Activity> Please output exactly the lines below, starting at the line that has "The image size is (977, 567)." and ending at the line that has "Task: Cancel the", both included; leave out all pictures and include nothing else.

--- Materials provided ---

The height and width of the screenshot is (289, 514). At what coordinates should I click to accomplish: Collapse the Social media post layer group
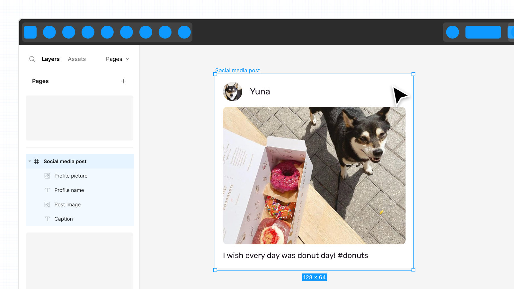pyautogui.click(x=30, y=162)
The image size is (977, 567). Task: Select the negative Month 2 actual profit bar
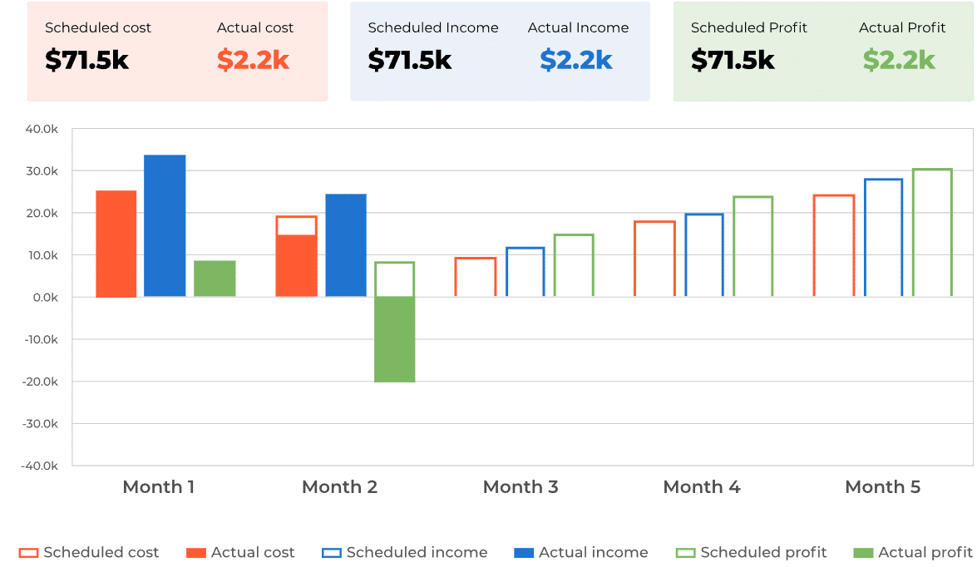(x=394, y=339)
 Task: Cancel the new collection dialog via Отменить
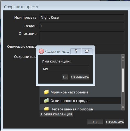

---
--- Materials provided ---

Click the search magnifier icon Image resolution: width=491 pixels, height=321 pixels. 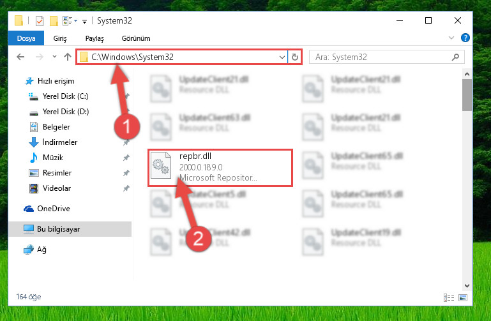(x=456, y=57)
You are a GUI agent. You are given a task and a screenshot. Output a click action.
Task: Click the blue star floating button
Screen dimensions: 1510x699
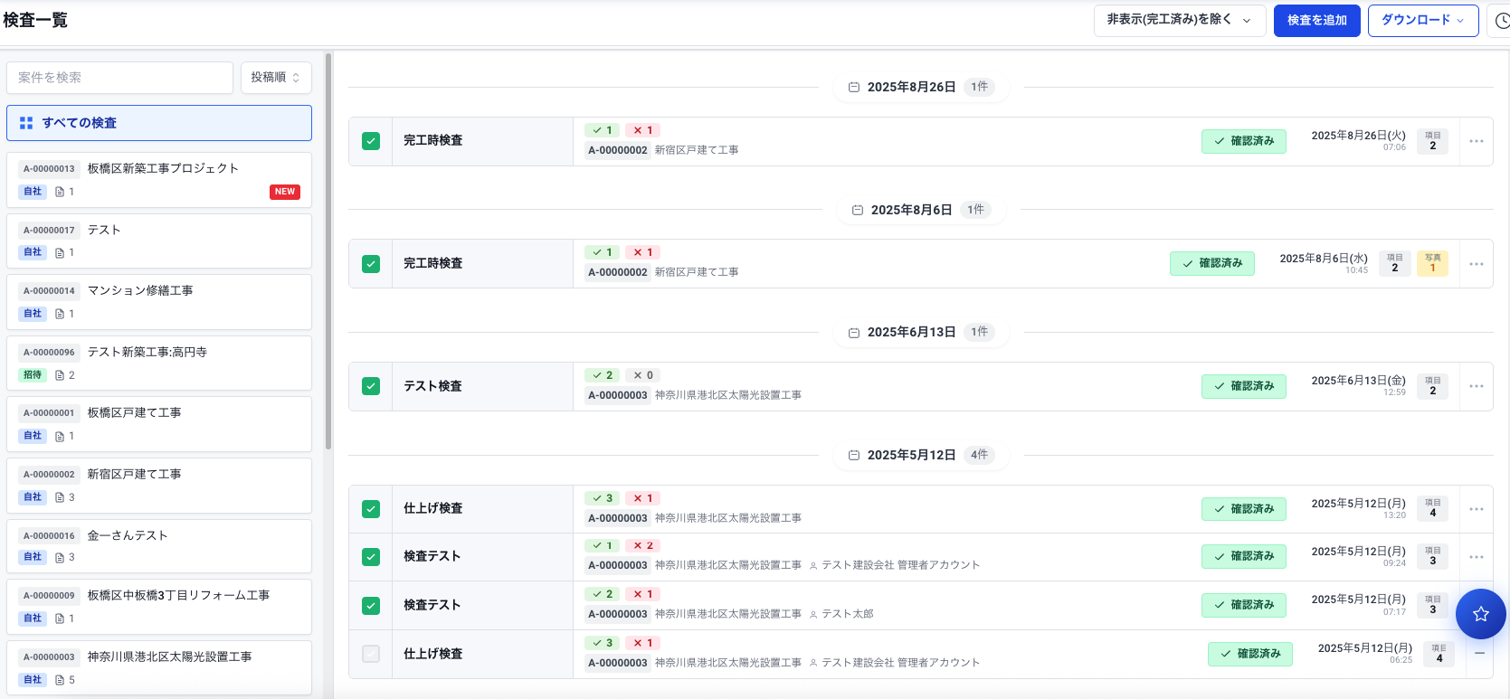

---
--- Materials provided ---

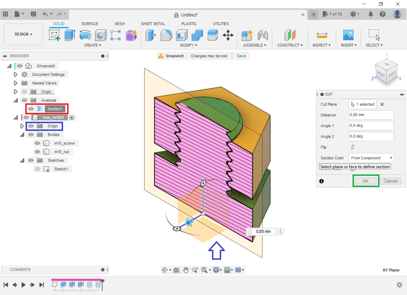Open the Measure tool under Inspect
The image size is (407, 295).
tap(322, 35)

---

Response box>
The image size is (977, 567). Task: Select the negative Month 2 actual profit bar
(x=394, y=339)
 Task: Cancel the new collection dialog via Отменить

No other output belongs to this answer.